**ASSIGNMENT**
Copy exactly, and only, the lines from the line containing "Task: Select the computer monitor symbol" through the last line of the records below, both included.

**DATASET ENTRIES**
____________
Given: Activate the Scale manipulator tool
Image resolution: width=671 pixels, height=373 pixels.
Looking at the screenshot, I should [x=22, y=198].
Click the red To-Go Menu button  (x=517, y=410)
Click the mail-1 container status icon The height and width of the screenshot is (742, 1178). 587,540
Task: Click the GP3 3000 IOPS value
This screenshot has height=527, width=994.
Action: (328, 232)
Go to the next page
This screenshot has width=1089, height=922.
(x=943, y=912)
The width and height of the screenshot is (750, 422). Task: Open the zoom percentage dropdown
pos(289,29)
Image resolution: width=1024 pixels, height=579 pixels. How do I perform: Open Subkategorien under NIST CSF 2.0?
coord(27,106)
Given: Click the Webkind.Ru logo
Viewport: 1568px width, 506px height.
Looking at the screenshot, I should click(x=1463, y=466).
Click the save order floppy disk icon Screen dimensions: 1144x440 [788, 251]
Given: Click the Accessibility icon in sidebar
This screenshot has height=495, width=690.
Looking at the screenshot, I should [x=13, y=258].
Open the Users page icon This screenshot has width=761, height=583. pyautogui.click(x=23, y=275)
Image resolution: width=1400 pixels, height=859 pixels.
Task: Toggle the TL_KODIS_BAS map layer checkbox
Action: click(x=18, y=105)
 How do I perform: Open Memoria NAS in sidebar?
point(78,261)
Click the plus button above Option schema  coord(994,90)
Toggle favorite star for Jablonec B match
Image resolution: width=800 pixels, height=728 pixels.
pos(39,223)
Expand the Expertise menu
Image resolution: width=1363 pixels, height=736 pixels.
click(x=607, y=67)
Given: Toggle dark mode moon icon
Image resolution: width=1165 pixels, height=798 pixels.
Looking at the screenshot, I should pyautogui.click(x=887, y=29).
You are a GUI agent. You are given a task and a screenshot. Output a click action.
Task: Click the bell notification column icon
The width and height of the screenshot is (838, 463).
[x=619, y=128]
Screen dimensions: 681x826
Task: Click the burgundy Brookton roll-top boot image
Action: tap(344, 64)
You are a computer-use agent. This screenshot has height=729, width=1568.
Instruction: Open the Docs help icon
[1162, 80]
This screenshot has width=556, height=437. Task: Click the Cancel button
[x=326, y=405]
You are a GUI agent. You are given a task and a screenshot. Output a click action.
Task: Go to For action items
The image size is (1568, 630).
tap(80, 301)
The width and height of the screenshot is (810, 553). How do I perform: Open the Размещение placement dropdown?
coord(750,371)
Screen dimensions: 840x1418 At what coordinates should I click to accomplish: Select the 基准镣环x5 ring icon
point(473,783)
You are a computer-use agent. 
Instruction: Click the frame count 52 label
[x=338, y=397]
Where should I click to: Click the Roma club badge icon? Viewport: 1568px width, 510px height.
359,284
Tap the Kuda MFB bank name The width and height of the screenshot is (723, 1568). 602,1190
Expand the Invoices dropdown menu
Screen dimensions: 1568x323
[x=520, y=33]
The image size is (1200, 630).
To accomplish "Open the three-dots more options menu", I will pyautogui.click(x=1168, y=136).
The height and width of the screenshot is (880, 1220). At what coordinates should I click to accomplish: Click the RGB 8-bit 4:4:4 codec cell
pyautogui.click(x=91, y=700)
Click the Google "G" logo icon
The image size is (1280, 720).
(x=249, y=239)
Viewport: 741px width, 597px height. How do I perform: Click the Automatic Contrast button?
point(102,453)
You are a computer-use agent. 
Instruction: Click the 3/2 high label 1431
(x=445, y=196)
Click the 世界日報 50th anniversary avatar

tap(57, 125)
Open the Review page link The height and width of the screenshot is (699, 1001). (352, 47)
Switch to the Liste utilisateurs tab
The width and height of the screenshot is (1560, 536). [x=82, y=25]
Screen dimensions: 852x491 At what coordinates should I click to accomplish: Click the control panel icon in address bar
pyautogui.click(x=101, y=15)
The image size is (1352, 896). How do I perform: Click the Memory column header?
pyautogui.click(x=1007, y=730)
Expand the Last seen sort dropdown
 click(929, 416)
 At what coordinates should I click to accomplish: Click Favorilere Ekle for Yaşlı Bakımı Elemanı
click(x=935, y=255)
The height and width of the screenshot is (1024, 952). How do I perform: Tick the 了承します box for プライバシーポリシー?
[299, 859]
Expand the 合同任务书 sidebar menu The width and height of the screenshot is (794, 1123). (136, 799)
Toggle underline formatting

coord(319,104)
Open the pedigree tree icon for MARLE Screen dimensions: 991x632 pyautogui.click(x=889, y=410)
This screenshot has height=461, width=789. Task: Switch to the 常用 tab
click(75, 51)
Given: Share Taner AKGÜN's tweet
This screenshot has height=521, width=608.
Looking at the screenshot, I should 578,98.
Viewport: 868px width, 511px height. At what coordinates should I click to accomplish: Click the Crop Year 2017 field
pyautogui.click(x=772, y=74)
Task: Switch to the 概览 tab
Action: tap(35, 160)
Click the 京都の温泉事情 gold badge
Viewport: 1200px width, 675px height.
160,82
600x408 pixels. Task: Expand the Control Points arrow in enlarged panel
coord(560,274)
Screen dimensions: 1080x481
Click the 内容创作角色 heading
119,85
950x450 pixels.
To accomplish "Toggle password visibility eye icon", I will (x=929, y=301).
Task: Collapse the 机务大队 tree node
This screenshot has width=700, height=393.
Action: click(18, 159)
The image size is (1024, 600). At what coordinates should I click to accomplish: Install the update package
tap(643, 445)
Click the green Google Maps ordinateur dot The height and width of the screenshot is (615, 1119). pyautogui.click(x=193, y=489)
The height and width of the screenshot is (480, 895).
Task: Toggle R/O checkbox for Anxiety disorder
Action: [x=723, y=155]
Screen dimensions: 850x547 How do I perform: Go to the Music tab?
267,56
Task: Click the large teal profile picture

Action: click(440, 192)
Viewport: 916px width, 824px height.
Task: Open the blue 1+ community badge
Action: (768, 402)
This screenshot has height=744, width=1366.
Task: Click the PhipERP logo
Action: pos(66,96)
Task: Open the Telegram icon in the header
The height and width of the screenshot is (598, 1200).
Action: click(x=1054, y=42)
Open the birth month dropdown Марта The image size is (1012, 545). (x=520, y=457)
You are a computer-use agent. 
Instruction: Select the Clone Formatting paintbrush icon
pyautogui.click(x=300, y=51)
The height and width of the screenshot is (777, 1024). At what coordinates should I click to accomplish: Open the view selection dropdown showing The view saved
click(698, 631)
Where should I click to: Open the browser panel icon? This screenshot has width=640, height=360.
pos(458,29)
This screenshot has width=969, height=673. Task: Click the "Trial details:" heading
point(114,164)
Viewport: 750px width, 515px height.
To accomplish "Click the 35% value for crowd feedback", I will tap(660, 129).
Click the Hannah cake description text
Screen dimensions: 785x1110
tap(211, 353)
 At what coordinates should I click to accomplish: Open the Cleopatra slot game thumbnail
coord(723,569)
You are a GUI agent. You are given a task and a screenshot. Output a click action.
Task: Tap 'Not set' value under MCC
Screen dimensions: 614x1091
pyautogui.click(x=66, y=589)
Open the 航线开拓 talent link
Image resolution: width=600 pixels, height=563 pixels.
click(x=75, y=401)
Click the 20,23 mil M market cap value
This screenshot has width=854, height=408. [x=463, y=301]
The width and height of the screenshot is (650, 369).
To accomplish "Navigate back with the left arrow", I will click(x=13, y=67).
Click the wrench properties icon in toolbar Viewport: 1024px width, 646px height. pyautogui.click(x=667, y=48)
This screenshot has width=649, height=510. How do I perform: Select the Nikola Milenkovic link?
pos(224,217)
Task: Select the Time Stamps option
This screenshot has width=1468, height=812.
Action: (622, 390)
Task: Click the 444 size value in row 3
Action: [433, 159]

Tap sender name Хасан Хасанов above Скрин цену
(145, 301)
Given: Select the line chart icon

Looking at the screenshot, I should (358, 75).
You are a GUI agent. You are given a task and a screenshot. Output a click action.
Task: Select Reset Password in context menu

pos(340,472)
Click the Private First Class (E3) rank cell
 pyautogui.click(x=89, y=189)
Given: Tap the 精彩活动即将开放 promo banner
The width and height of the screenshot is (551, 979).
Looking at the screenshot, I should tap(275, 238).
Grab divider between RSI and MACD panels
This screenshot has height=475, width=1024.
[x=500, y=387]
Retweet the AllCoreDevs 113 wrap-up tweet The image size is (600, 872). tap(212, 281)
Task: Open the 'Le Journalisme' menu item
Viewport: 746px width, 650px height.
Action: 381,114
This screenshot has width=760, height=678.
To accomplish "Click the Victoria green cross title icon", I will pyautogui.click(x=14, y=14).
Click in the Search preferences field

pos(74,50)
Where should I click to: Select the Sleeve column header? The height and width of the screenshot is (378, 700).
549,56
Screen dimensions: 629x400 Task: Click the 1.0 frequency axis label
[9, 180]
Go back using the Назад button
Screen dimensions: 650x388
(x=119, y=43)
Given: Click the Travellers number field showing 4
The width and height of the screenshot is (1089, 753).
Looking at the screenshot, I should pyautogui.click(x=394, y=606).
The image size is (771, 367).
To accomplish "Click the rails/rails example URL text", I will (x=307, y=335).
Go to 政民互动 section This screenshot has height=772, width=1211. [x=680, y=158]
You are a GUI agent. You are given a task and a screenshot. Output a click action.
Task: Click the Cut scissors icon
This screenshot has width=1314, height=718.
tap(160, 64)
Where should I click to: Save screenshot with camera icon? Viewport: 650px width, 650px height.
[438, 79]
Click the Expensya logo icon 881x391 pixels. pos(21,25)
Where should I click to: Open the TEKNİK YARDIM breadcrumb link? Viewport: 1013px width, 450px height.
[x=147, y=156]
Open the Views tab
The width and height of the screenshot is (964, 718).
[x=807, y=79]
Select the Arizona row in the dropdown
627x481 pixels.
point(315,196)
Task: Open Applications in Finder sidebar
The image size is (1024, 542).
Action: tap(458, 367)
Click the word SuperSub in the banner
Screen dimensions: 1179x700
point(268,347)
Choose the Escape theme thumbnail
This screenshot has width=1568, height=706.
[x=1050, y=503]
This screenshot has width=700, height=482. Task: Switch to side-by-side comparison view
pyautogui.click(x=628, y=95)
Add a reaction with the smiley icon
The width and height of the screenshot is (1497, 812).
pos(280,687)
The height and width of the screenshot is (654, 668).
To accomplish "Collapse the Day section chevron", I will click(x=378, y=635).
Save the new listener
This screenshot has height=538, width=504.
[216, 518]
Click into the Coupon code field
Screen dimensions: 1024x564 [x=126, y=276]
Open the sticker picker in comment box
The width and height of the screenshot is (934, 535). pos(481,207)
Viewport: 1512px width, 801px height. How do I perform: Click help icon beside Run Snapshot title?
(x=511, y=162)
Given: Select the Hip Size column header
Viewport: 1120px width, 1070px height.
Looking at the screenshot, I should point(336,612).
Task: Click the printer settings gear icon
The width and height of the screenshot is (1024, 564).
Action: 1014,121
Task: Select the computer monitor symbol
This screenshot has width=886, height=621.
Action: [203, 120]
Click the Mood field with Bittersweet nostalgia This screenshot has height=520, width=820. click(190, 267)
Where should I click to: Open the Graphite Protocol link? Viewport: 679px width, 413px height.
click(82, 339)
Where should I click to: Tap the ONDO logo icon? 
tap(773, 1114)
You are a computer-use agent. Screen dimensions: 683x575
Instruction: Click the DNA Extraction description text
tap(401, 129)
____________
**ANSWER AREA**
Task: Select the computer monitor symbol
This screenshot has width=886, height=621.
Action: [203, 120]
Click the Mood field with Bittersweet nostalgia This screenshot has height=520, width=820. click(190, 267)
Where should I click to: Open the Graphite Protocol link? Viewport: 679px width, 413px height.
click(82, 339)
Where should I click to: Tap the ONDO logo icon? 
tap(773, 1114)
You are a computer-use agent. Screen dimensions: 683x575
Instruction: Click the DNA Extraction description text
tap(401, 129)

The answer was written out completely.